8.2. Python列表再探¶

8.2. Python Lists Revisited

中文英文

在第2章算法分析中，我们介绍了 Python 列表数据类型的一些 Big-O 性能限制。然而，我们当时还没有足够的知识来理解 Python 是如何实现其列表数据类型的。在第基本数据结构章中，你学习了如何使用节点和引用模式来实现一个链表。然而，这种节点和引用的实现仍然无法匹配 Python 列表的性能。在本节中，我们将探讨 Python 列表实现的原理。需要注意的是，这种实现不会与 Python 的实际实现完全相同，因为 Python 列表是用 C 语言实现的。本节的目的是使用 Python 演示关键概念，而不是替代 C 语言实现。

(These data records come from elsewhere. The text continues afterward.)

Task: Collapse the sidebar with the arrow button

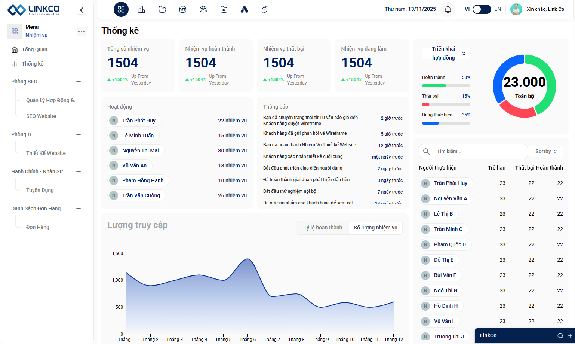Action: (x=82, y=10)
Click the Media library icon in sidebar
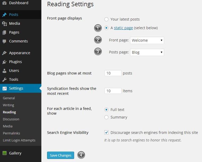This screenshot has width=202, height=162. click(5, 24)
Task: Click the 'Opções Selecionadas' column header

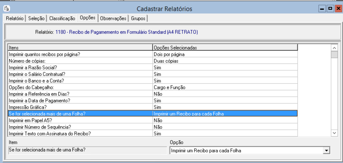Action: point(225,48)
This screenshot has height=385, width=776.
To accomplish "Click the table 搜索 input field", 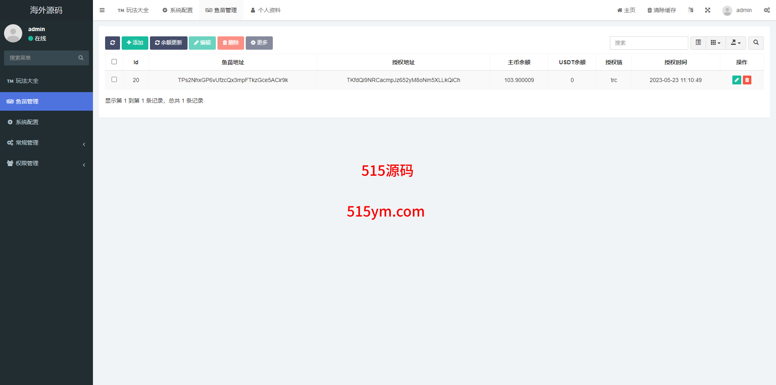I will coord(649,43).
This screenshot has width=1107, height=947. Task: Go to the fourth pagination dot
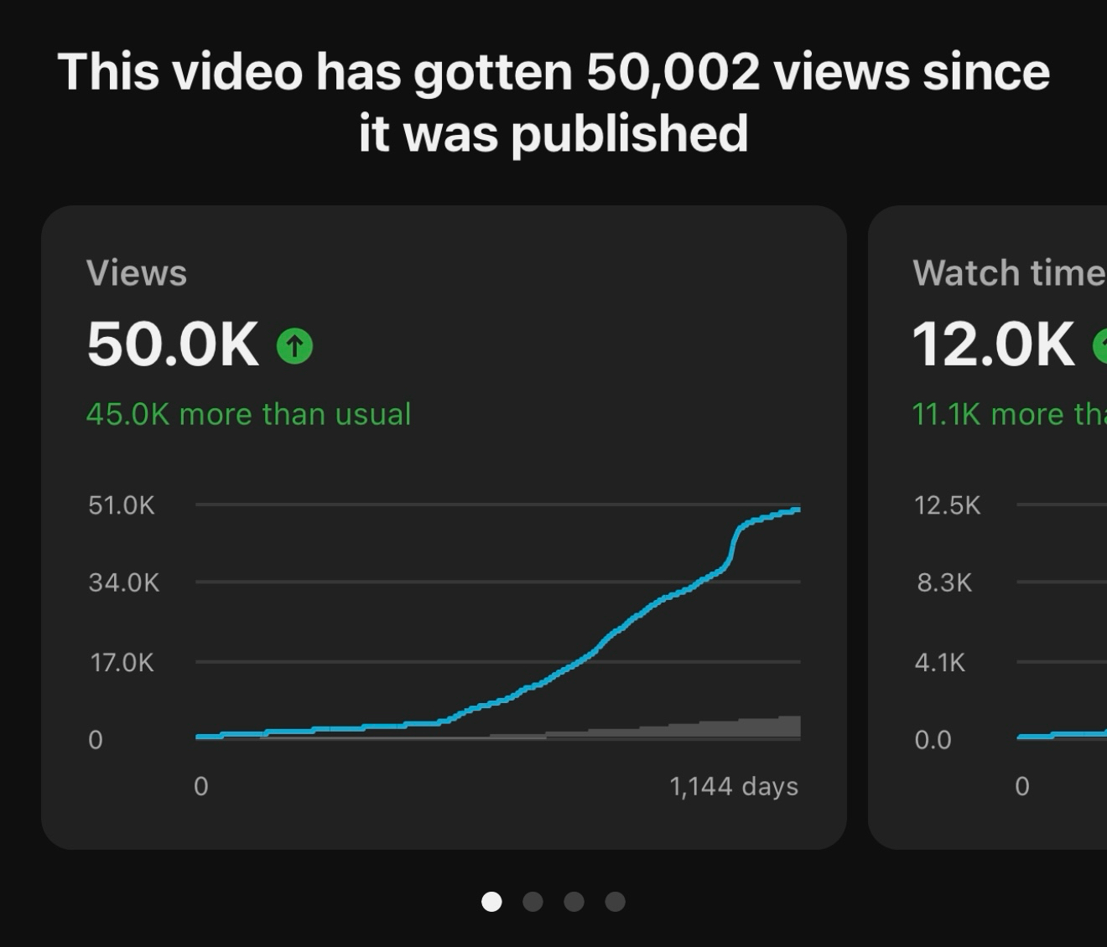(615, 902)
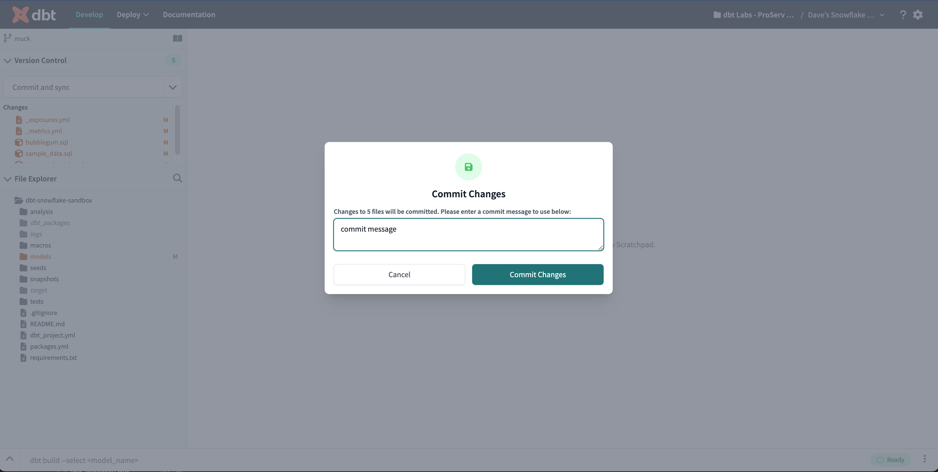Collapse the File Explorer section

pyautogui.click(x=7, y=179)
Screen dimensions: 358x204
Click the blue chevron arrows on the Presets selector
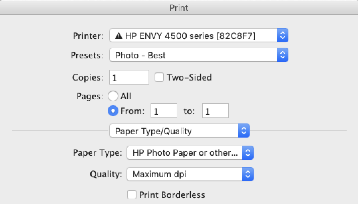282,55
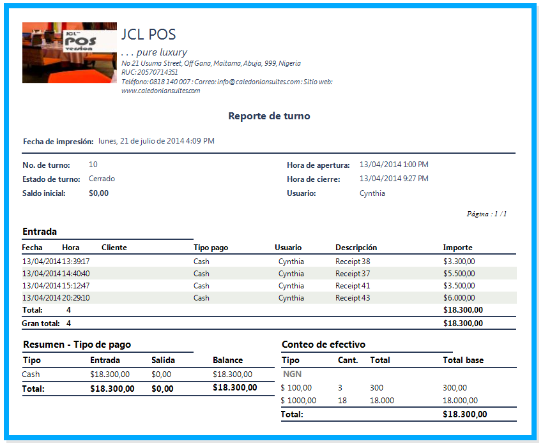Screen dimensions: 543x446
Task: Select the Entrada section header
Action: [40, 231]
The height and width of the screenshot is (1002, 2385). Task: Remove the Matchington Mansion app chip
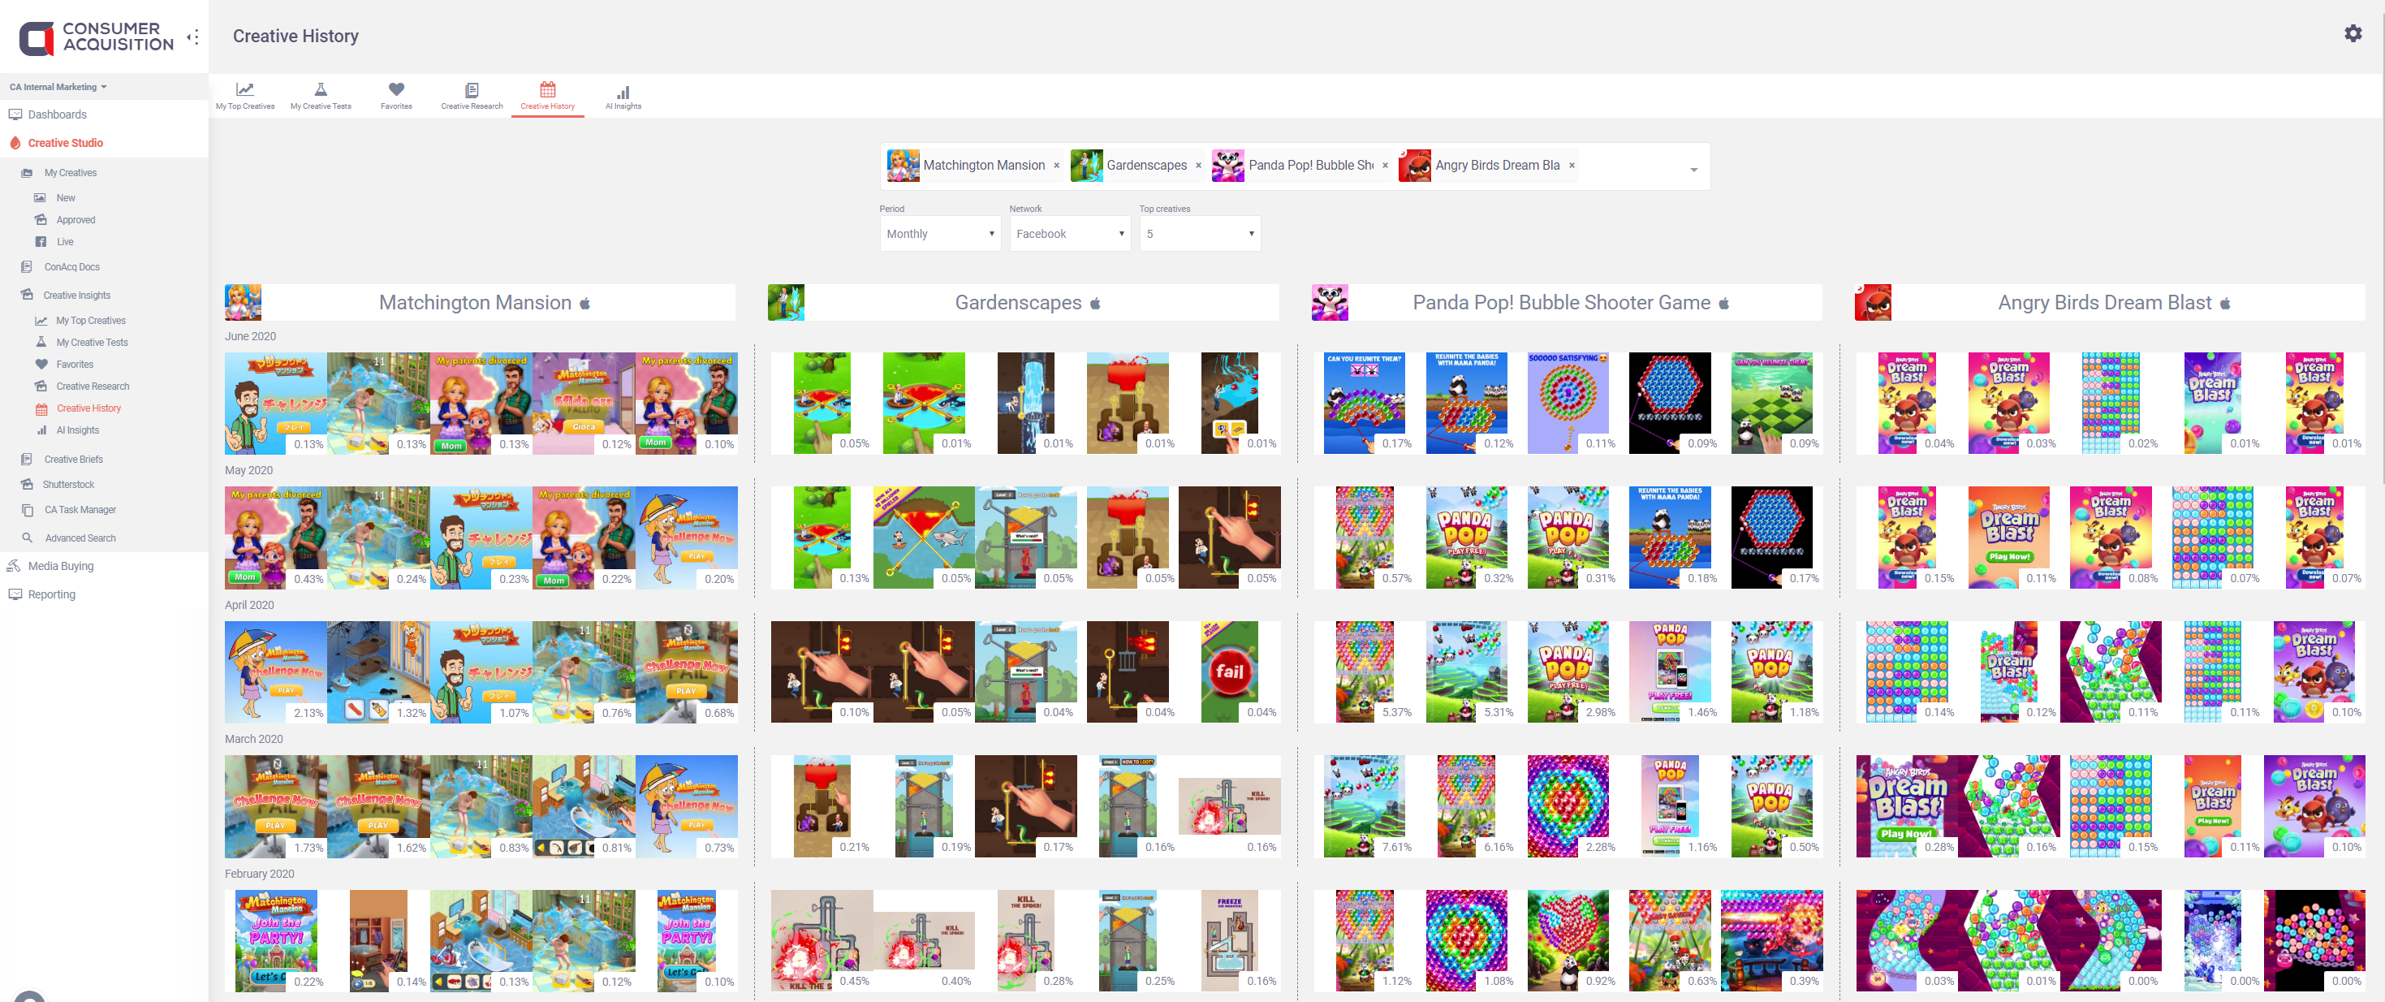pyautogui.click(x=1056, y=166)
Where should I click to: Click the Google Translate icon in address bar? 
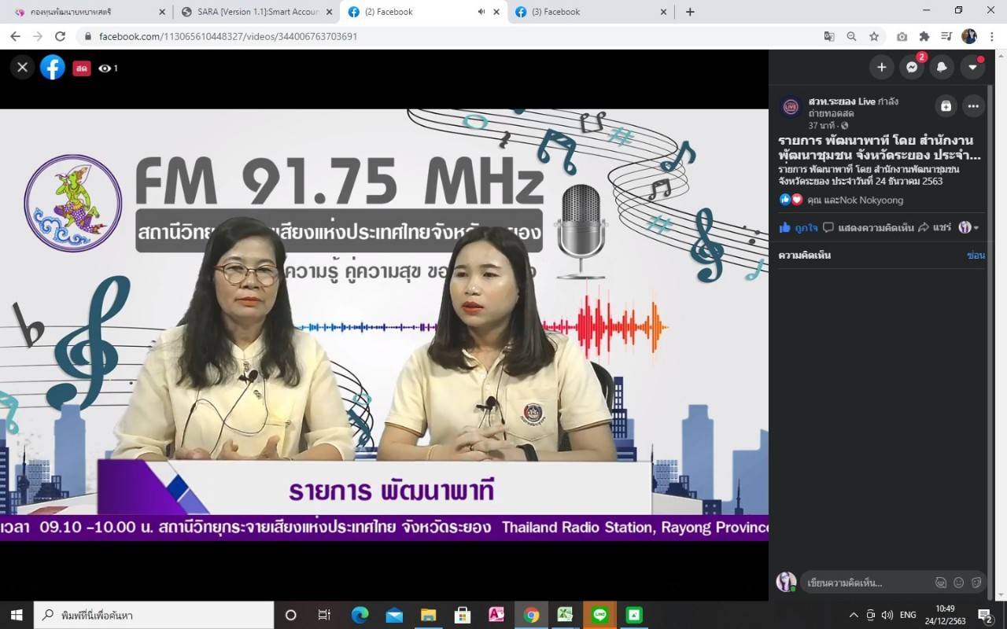pyautogui.click(x=828, y=36)
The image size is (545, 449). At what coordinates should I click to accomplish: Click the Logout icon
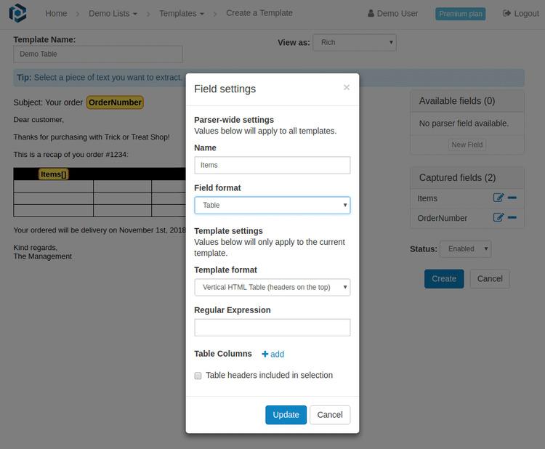click(506, 13)
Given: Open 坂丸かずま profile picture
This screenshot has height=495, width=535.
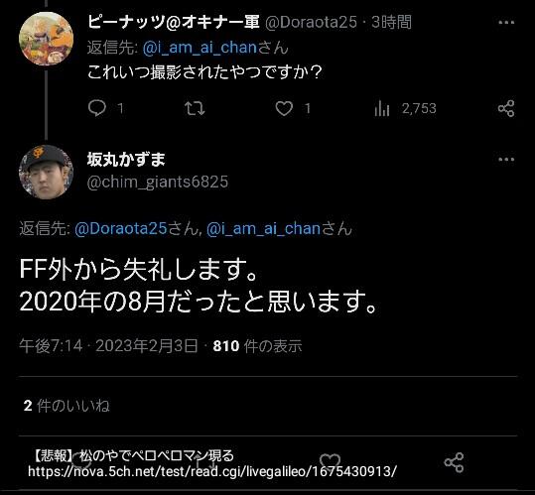Looking at the screenshot, I should (x=46, y=173).
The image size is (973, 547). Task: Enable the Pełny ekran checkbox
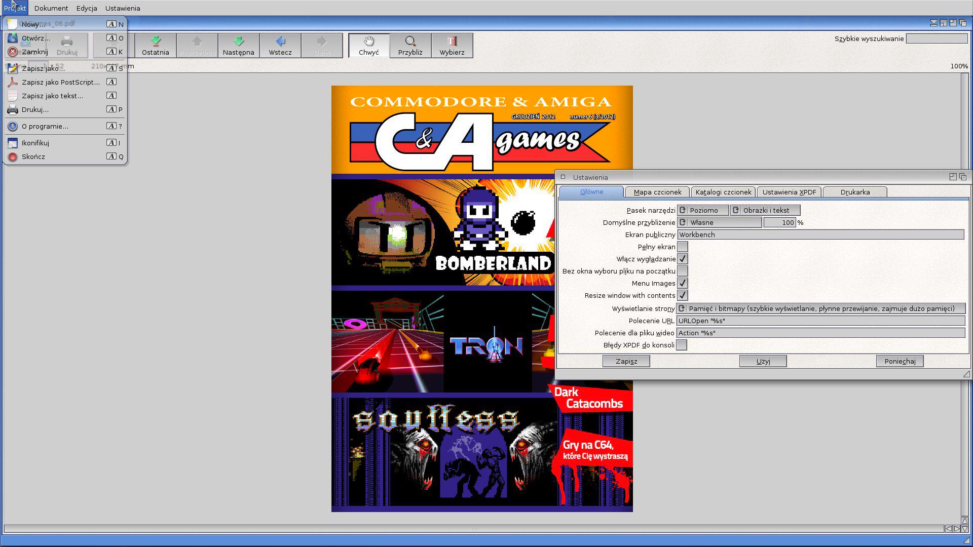(x=683, y=247)
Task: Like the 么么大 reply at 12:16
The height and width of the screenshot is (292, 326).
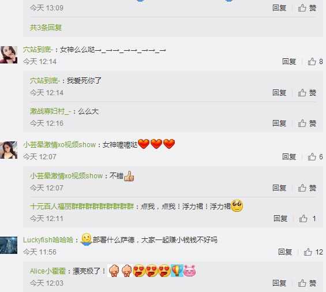Action: [x=307, y=123]
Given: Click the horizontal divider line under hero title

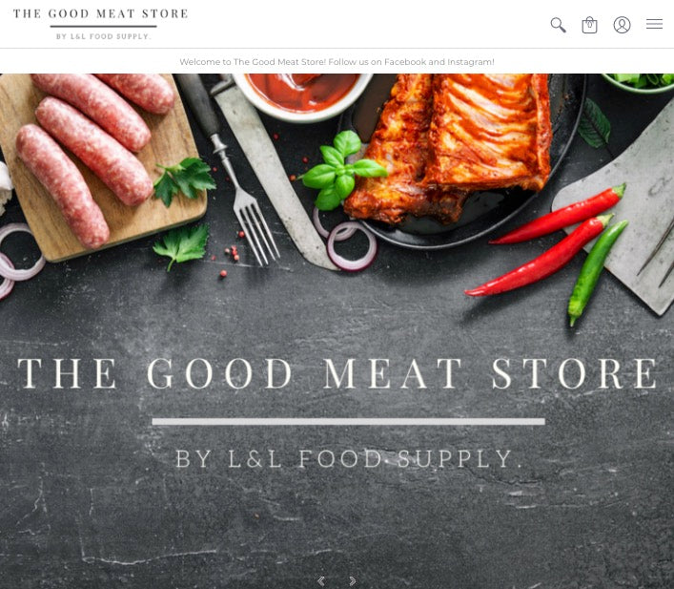Looking at the screenshot, I should pyautogui.click(x=349, y=422).
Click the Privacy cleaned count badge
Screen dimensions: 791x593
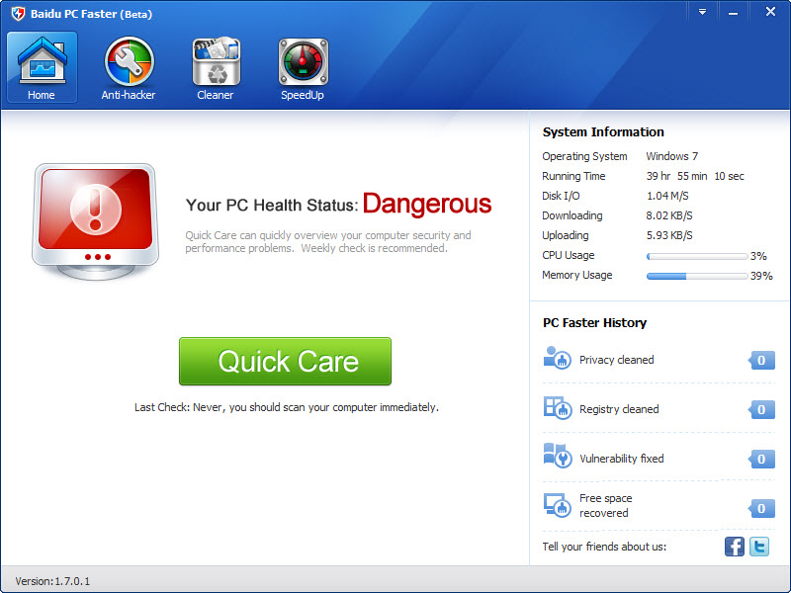coord(761,361)
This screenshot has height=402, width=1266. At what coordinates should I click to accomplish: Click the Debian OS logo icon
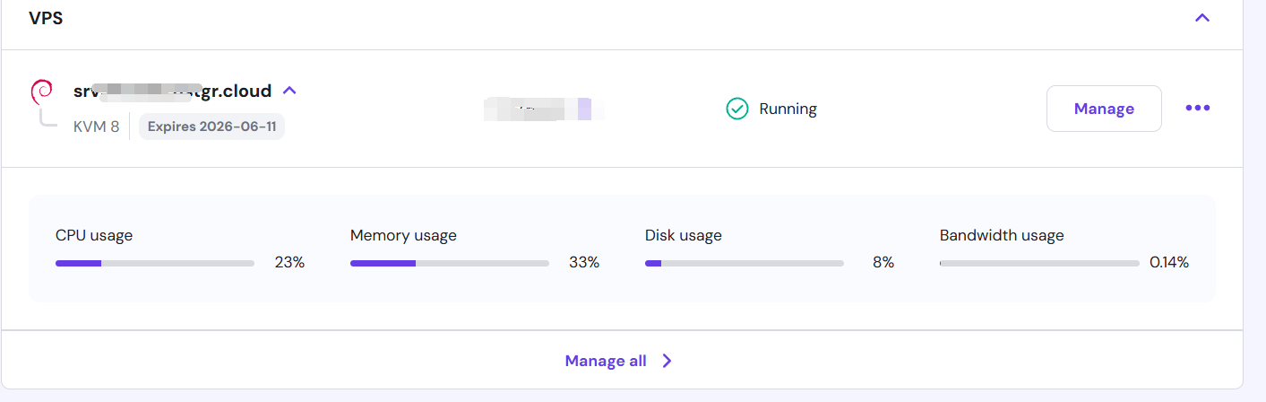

Python 列表实现的关键在于使用一种叫做数组的数据类型，这种类型在 C、C++、Java 和许多其他编程语言中都很常见。数组非常简单，只能存储一种类型的数据。例如，你可以有一个整数数组或浮点数数组，但不能在一个数组中混合这两种类型。数组只支持两种操作：索引和赋值到数组索引。

最好的理解数组的方式是把它看作计算机内存中的一个连续字节块。这个块被分割成 $n$ 字节的块，其中 $n$ 取决于存储在数组中的数据类型。图 1 展示了一个大小为可以容纳六个浮点值的数组。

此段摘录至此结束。